Stored dataset items:
════

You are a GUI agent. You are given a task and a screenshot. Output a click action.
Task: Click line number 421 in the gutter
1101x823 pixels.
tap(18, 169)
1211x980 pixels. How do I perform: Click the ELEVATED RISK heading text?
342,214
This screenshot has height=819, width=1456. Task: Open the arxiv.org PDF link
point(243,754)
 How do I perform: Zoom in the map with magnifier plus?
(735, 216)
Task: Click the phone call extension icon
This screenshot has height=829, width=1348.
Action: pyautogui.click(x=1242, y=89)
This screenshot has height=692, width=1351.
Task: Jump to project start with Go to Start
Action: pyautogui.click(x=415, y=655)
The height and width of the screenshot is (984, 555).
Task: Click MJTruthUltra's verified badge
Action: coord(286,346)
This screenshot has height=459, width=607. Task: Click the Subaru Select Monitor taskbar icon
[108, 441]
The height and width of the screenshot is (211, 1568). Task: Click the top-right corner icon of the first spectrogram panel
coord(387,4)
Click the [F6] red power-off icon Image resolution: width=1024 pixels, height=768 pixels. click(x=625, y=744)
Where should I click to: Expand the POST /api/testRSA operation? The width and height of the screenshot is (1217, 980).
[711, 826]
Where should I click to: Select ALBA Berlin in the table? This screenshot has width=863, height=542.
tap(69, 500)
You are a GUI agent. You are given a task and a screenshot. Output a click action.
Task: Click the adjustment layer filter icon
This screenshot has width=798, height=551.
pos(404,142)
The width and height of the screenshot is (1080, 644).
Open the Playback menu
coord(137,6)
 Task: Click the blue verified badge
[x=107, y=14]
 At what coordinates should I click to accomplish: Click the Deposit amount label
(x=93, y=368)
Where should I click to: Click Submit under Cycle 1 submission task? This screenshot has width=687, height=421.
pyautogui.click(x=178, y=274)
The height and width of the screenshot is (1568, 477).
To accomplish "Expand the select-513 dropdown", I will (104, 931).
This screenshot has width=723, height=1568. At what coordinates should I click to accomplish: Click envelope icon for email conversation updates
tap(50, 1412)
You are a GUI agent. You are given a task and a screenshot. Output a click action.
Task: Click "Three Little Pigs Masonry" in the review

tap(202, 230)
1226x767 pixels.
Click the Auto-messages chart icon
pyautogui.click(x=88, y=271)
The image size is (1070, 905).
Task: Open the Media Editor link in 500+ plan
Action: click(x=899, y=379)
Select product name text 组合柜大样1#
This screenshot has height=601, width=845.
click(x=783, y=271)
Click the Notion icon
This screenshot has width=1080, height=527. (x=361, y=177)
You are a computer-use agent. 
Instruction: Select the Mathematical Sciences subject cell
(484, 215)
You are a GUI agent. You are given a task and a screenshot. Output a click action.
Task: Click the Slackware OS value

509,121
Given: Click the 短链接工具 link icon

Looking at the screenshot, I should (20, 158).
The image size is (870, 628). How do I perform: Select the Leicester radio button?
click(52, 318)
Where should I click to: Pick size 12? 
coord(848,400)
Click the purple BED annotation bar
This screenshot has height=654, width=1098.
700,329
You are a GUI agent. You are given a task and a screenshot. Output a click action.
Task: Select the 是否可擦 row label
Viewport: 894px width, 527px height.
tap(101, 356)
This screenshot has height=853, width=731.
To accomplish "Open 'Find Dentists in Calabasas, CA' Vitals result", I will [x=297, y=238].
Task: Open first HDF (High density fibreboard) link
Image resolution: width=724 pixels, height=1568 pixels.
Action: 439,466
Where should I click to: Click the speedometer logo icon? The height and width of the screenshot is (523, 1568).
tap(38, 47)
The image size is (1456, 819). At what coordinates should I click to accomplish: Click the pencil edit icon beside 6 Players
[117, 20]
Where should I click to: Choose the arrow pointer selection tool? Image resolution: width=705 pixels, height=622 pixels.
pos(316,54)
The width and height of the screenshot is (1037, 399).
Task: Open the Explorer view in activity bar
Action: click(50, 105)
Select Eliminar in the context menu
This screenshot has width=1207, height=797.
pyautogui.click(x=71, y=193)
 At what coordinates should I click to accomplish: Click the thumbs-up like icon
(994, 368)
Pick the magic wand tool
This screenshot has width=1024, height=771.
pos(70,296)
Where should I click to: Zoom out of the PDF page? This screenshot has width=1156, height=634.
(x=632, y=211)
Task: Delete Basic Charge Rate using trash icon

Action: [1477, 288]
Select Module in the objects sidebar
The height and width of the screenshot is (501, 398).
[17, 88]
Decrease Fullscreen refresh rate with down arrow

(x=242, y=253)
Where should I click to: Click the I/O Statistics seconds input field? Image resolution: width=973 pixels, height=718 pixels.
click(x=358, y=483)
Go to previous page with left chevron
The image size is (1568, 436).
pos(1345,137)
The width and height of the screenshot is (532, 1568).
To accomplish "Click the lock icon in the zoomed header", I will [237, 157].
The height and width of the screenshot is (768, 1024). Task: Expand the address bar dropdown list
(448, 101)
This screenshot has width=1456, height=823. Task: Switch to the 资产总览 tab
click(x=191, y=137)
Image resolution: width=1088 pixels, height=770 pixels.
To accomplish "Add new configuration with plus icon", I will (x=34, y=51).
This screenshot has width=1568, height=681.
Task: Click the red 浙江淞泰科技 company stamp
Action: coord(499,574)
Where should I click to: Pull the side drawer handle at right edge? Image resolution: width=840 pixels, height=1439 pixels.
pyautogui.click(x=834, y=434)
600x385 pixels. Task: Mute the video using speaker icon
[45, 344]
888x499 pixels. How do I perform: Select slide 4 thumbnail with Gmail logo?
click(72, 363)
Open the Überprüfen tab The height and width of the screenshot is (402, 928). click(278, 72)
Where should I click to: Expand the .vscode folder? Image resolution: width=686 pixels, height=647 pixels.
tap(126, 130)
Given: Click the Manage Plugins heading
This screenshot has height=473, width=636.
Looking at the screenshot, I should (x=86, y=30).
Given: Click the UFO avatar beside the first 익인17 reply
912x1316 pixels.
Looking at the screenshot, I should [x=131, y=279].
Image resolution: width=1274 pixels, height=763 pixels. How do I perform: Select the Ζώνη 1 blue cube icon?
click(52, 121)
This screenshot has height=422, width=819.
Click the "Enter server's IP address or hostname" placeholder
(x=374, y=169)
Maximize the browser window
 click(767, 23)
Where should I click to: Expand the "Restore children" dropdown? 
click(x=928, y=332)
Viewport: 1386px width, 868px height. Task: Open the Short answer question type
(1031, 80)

════

**What is being asked:** Write out the entries above word for word.

**The completed task:**
You are a GUI agent. You are given a task and a screenshot. Output a click action.
Task: Click line number 421 in the gutter
1101x823 pixels.
tap(18, 169)
1211x980 pixels. How do I perform: Click the ELEVATED RISK heading text?
342,214
This screenshot has height=819, width=1456. Task: Open the arxiv.org PDF link
point(243,754)
 How do I perform: Zoom in the map with magnifier plus?
(735, 216)
Task: Click the phone call extension icon
This screenshot has height=829, width=1348.
Action: pyautogui.click(x=1242, y=89)
This screenshot has height=692, width=1351.
Task: Jump to project start with Go to Start
Action: pyautogui.click(x=415, y=655)
The height and width of the screenshot is (984, 555).
Task: Click MJTruthUltra's verified badge
Action: coord(286,346)
This screenshot has height=459, width=607. Task: Click the Subaru Select Monitor taskbar icon
[108, 441]
The height and width of the screenshot is (211, 1568). Task: Click the top-right corner icon of the first spectrogram panel
coord(387,4)
Click the [F6] red power-off icon Image resolution: width=1024 pixels, height=768 pixels. click(x=625, y=744)
Where should I click to: Expand the POST /api/testRSA operation? The width and height of the screenshot is (1217, 980).
[711, 826]
Where should I click to: Select ALBA Berlin in the table? This screenshot has width=863, height=542.
tap(69, 500)
You are a GUI agent. You are given a task and a screenshot. Output a click action.
Task: Click the adjustment layer filter icon
This screenshot has width=798, height=551.
pos(404,142)
The width and height of the screenshot is (1080, 644).
Open the Playback menu
coord(137,6)
 Task: Click the blue verified badge
[x=107, y=14]
 At what coordinates should I click to accomplish: Click the Deposit amount label
(x=93, y=368)
Where should I click to: Click Submit under Cycle 1 submission task? This screenshot has width=687, height=421.
pyautogui.click(x=178, y=274)
The height and width of the screenshot is (1568, 477).
To accomplish "Expand the select-513 dropdown", I will (104, 931).
This screenshot has width=723, height=1568. At what coordinates should I click to accomplish: Click envelope icon for email conversation updates
tap(50, 1412)
You are a GUI agent. You are given a task and a screenshot. Output a click action.
Task: Click "Three Little Pigs Masonry" in the review

tap(202, 230)
1226x767 pixels.
Click the Auto-messages chart icon
pyautogui.click(x=88, y=271)
The image size is (1070, 905).
Task: Open the Media Editor link in 500+ plan
Action: click(x=899, y=379)
Select product name text 组合柜大样1#
This screenshot has height=601, width=845.
click(x=783, y=271)
Click the Notion icon
This screenshot has width=1080, height=527. (x=361, y=177)
You are a computer-use agent. 
Instruction: Select the Mathematical Sciences subject cell
(484, 215)
You are a GUI agent. You are given a task and a screenshot. Output a click action.
Task: Click the Slackware OS value

509,121
Given: Click the 短链接工具 link icon

Looking at the screenshot, I should (20, 158).
The image size is (870, 628). How do I perform: Select the Leicester radio button?
click(52, 318)
Where should I click to: Pick size 12? 
coord(848,400)
Click the purple BED annotation bar
This screenshot has height=654, width=1098.
700,329
You are a GUI agent. You are given a task and a screenshot. Output a click action.
Task: Select the 是否可擦 row label
Viewport: 894px width, 527px height.
tap(101, 356)
This screenshot has height=853, width=731.
To accomplish "Open 'Find Dentists in Calabasas, CA' Vitals result", I will [x=297, y=238].
Task: Open first HDF (High density fibreboard) link
Image resolution: width=724 pixels, height=1568 pixels.
Action: 439,466
Where should I click to: Click the speedometer logo icon? The height and width of the screenshot is (523, 1568).
tap(38, 47)
The image size is (1456, 819). At what coordinates should I click to accomplish: Click the pencil edit icon beside 6 Players
[117, 20]
Where should I click to: Choose the arrow pointer selection tool? Image resolution: width=705 pixels, height=622 pixels.
pos(316,54)
The width and height of the screenshot is (1037, 399).
Task: Open the Explorer view in activity bar
Action: click(50, 105)
Select Eliminar in the context menu
This screenshot has width=1207, height=797.
pyautogui.click(x=71, y=193)
 At what coordinates should I click to accomplish: Click the thumbs-up like icon
(994, 368)
Pick the magic wand tool
This screenshot has width=1024, height=771.
pos(70,296)
Where should I click to: Zoom out of the PDF page? This screenshot has width=1156, height=634.
(x=632, y=211)
Task: Delete Basic Charge Rate using trash icon

Action: [1477, 288]
Select Module in the objects sidebar
The height and width of the screenshot is (501, 398).
[17, 88]
Decrease Fullscreen refresh rate with down arrow

(x=242, y=253)
Where should I click to: Click the I/O Statistics seconds input field? Image resolution: width=973 pixels, height=718 pixels.
click(x=358, y=483)
Go to previous page with left chevron
The image size is (1568, 436).
pos(1345,137)
The width and height of the screenshot is (532, 1568).
To accomplish "Click the lock icon in the zoomed header", I will [237, 157].
The height and width of the screenshot is (768, 1024). Task: Expand the address bar dropdown list
(448, 101)
This screenshot has width=1456, height=823. Task: Switch to the 资产总览 tab
click(x=191, y=137)
Image resolution: width=1088 pixels, height=770 pixels.
To accomplish "Add new configuration with plus icon", I will (x=34, y=51).
This screenshot has width=1568, height=681.
Task: Click the red 浙江淞泰科技 company stamp
Action: coord(499,574)
Where should I click to: Pull the side drawer handle at right edge? Image resolution: width=840 pixels, height=1439 pixels.
pyautogui.click(x=834, y=434)
600x385 pixels. Task: Mute the video using speaker icon
[45, 344]
888x499 pixels. How do I perform: Select slide 4 thumbnail with Gmail logo?
click(72, 363)
Open the Überprüfen tab The height and width of the screenshot is (402, 928). click(278, 72)
Where should I click to: Expand the .vscode folder? Image resolution: width=686 pixels, height=647 pixels.
tap(126, 130)
Given: Click the Manage Plugins heading
This screenshot has height=473, width=636.
Looking at the screenshot, I should (x=86, y=30).
Given: Click the UFO avatar beside the first 익인17 reply
912x1316 pixels.
Looking at the screenshot, I should [x=131, y=279].
Image resolution: width=1274 pixels, height=763 pixels. How do I perform: Select the Ζώνη 1 blue cube icon?
click(52, 121)
This screenshot has height=422, width=819.
Click the "Enter server's IP address or hostname" placeholder
(x=374, y=169)
Maximize the browser window
 click(767, 23)
Where should I click to: Expand the "Restore children" dropdown? 
click(x=928, y=332)
Viewport: 1386px width, 868px height. Task: Open the Short answer question type
(1031, 80)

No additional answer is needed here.